▶ **What to work on**
Reproduce each of the entries below word for word, keeping every line in its original order.

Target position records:
========
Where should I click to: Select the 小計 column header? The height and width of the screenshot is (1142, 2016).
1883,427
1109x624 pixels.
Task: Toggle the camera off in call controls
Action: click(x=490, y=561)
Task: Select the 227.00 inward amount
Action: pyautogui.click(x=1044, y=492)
========
▶ **Answer in full**
Where should I click to: Select the 小計 column header? The height and width of the screenshot is (1142, 2016).
1883,427
1109x624 pixels.
Task: Toggle the camera off in call controls
Action: click(x=490, y=561)
Task: Select the 227.00 inward amount
Action: pyautogui.click(x=1044, y=492)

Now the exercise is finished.